This article is part of a roundtable on JVP's statement on Zionism. Click here to read the rest of the conversation.
IN OFFICIALLY DECLARING itself anti-Zionist, JVP has reopened century-old debates about Jewish political organization. But instead of diving back into political theory, it’s time to address the reality of Israel and the occupied Palestinian territories.
Many of those who claim an anti-Zionist identity claim to be the inheritors of the political legacy of 19th and early 20th century Jewish opponents of Zionism, including the early Reform Movement and Agudat Yisrael. These leaders, however, were arguing about whether to pursue creating a modern Jewish state in that historical moment or whether to assert Jewish national rights where they lived. They were not discussing an existing state of seven decades. Imagining an alternative history might be an enticing premise for a novel. But today’s Israel is not a theoretical concept; it is a real society with real people and moral flaws—first among these the occupation—that demand real solutions.
The history of Zionism is long and complicated, and too often flattened by both the far right and the far left, who argue for the full conflation or full separation of Jewishness and Zionism, respectively. At its core, though, Zionism represented both a continuity and discontinuity with Jewish history in its translation of Am Yisrael (the people of Israel) into the modern language of nationhood, and its assertion that Jews could use modern political means to return to our ancient homeland, rather than wait for a messianic era. “The redemption will begin with efforts by the Jews themselves,” asserted Rabbi Yehudah Alkalai, a Sephardic rabbi and intellectual founder of religious Zionism, in his 1843 book Minchat Yehudah, “They must organize and unite, choose leaders, and leave the lands of exile . . .”
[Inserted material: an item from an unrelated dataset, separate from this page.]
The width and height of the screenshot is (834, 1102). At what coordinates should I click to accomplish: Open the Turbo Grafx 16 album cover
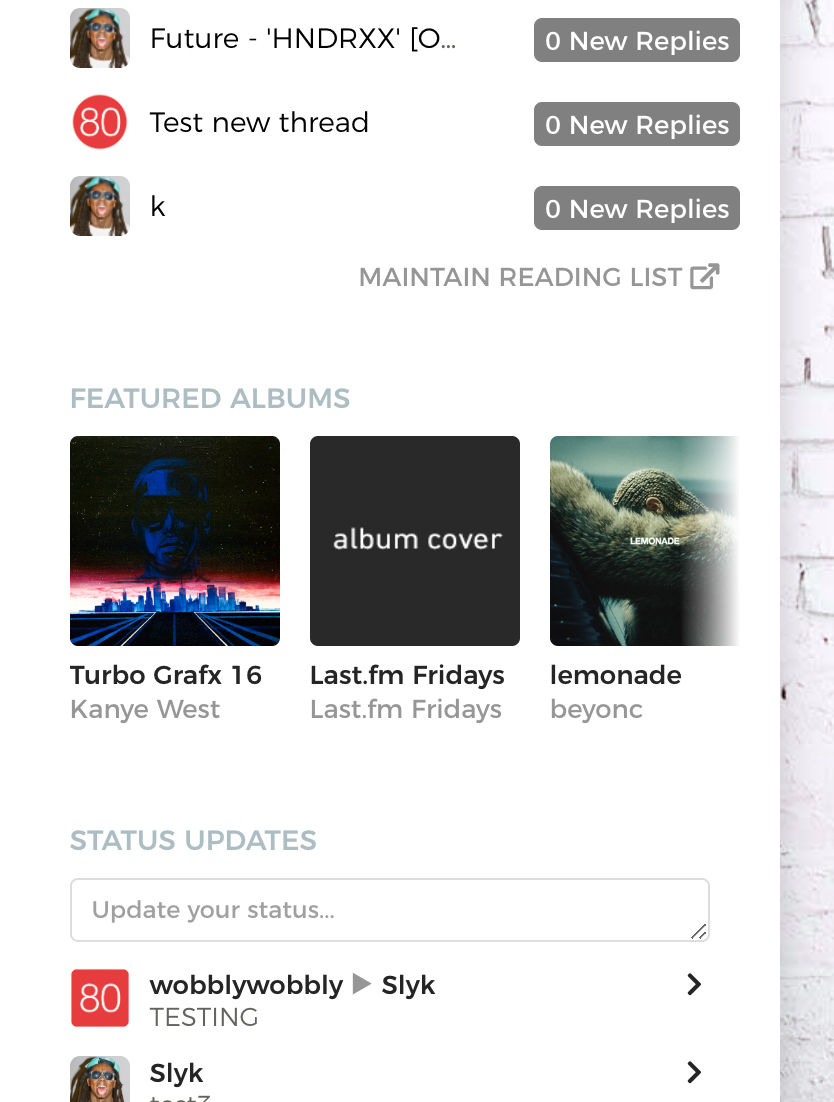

Despite persistent claims to the contrary, not all early Zionists were ignorant of the presence of an indigenous population; some entertained visions of harmony between Jews and Palestinians. Such fantasies came to a screeching halt with the bloodshed and displacement that accompanied the founding of the state. This included escalating violence between the populations in the 1920s and 1930s, and the 1948 war that resulted in the displacement of more than 700,000 Palestinians. Just as Israel must come to terms with the Nakba, the Palestinian “catastrophe,” pro-Palestine activists must come to terms with the death of 1% of Israel’s Jewish population in that war, and with the absorption of one million Holocaust survivors and of hundreds of thousands of Jews from Arab countries. These are deep-seated traumas that make both peoples hold fiercely to their narratives and identities.
Yet activists can work from a place of hope. Just as the United States and every other country forged in blood must come to terms with—and make reparation for—their own painful histories, Israel must, and can. Just as we need not assume that the US’s past injustices doom its future, we should not presume that Israel’s current and past human rights violations mean the state can never live up to the ideal of a liberal democracy.
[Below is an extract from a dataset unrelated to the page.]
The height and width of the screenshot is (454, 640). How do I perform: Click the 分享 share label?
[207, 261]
But we cannot go back in time. Today, we must grapple with the reality of a country with eight million citizens, 80% Jewish and 20% Palestinian, most of whom possess no other citizenship, as well as approximately five million non-citizen Palestinians under its jurisdiction. The question we should be discussing is not whether Israel should theoretically have come to exist, but how to ensure that Palestinians have the same right to self-determination that Israeli Jews attained in 1948.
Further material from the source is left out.